Repeat the records word for word, beginning at the line that contains "Given: Click the 'bsk2 ga mo' text" and stopping after the line that contains "Looking at the". Leave the pictures out of your answer.

## Exercise materials
# # #

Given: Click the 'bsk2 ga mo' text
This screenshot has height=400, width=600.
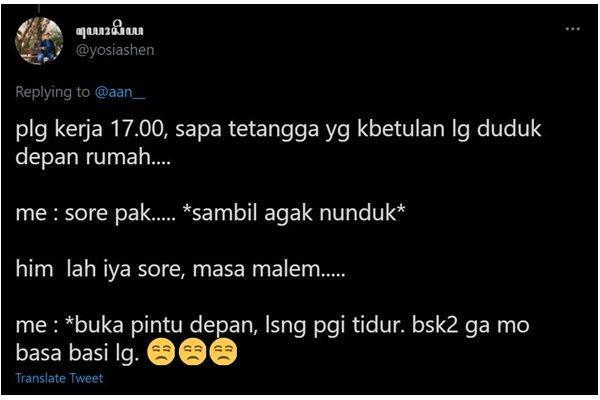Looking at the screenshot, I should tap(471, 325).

# # #

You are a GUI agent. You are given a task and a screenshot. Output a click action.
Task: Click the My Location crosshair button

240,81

# # #

## Result for this task
Given: Click the 'bsk2 ga mo' text
This screenshot has height=400, width=600.
Looking at the screenshot, I should tap(471, 325).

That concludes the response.